Segment Start: Data supplied

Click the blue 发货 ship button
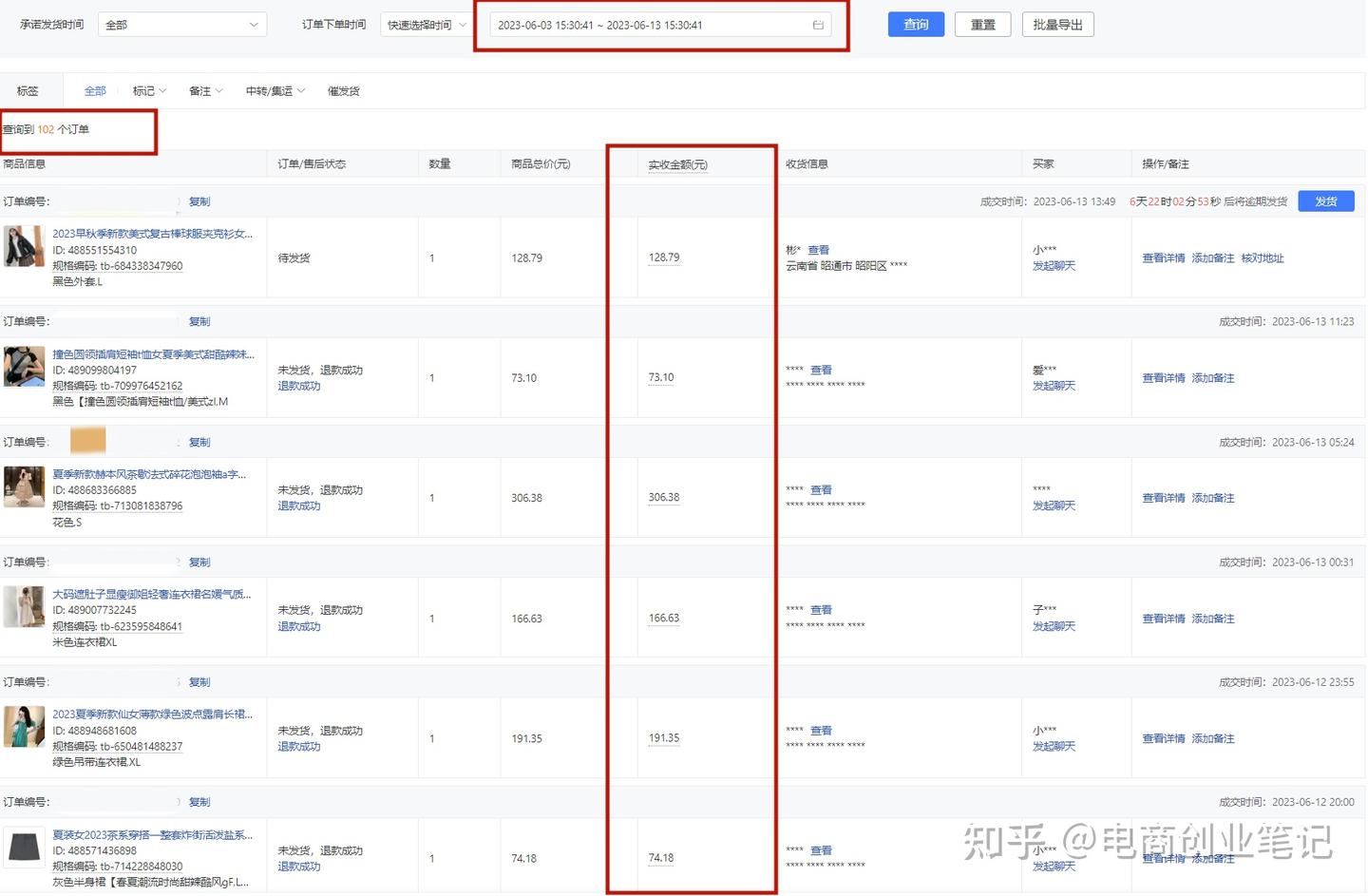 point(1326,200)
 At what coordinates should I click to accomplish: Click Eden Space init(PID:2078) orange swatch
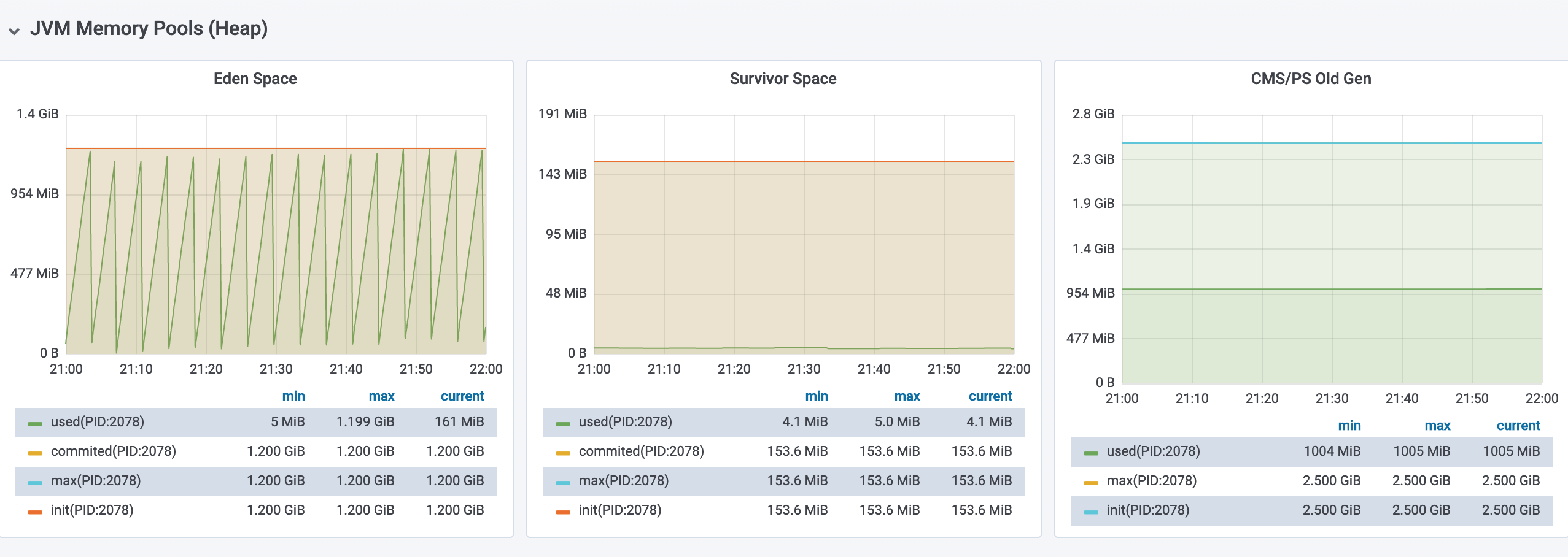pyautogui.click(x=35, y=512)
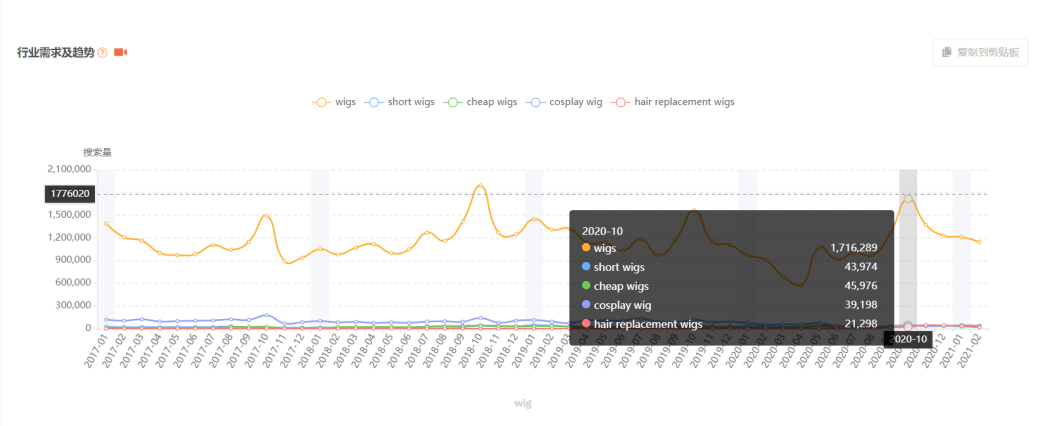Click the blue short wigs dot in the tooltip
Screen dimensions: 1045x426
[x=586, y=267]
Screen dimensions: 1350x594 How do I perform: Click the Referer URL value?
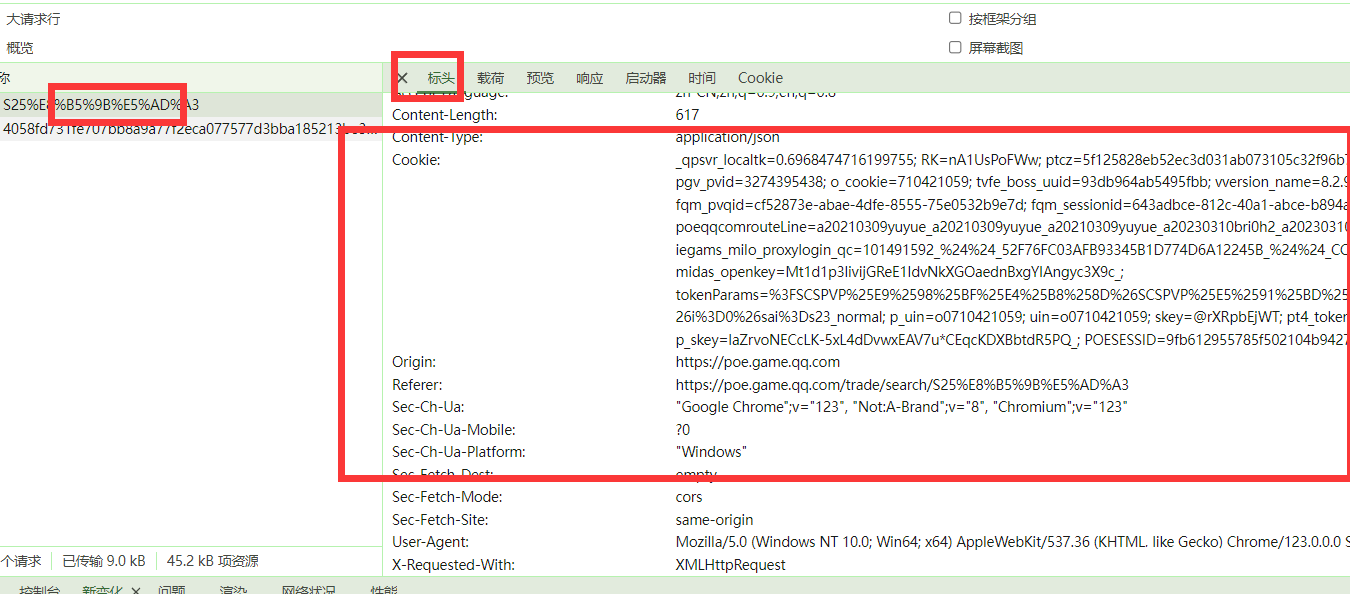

Segment End: Data supplied

Strip out the images, then output the records above word for word.

Click the blue 发货 ship button
 point(1326,200)
 At what coordinates should I click to accomplish: Click Eden Space init(PID:2078) orange swatch
pyautogui.click(x=35, y=512)
Click the blue short wigs dot in the tooltip
Screen dimensions: 1045x426
[x=586, y=267]
Screen dimensions: 1350x594 How do I perform: Click the Referer URL value?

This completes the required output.